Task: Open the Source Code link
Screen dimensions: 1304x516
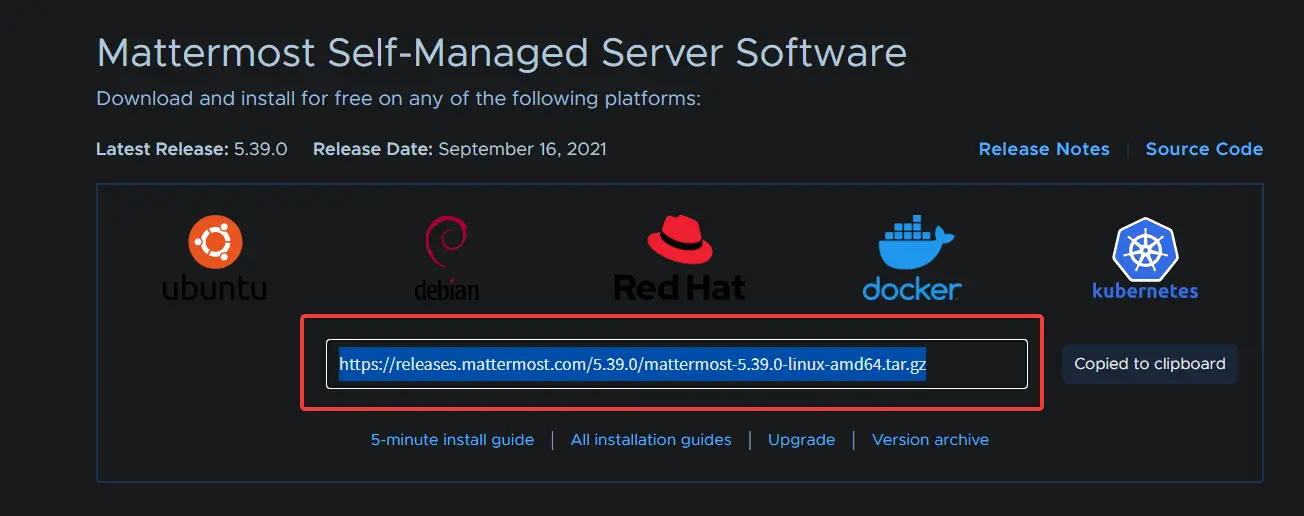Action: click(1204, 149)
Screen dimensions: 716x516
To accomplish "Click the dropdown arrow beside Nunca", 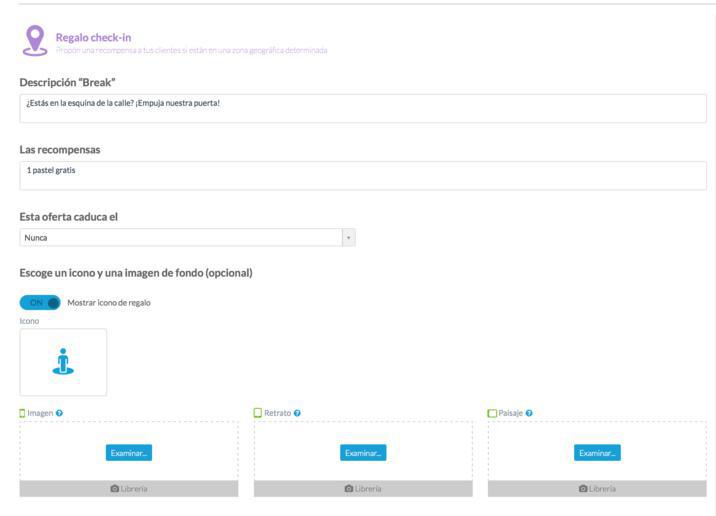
○ ○ ○ ○ ○
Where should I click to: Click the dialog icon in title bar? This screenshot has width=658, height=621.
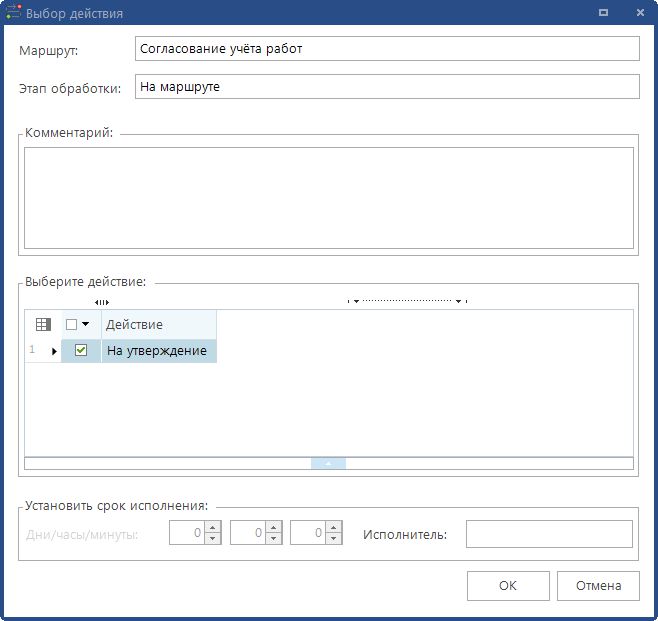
○ ○ ○ ○ ○
*Work instructions:*
Nothing but the lines above from the one that has "Screen dimensions: 716x516" down to the one that has "the dropdown arrow" belongs in the answer, copied exactly, without pictures.

*Solved exercise:*
Screen dimensions: 716x516
To accomplish "Click the dropdown arrow beside Nunca", 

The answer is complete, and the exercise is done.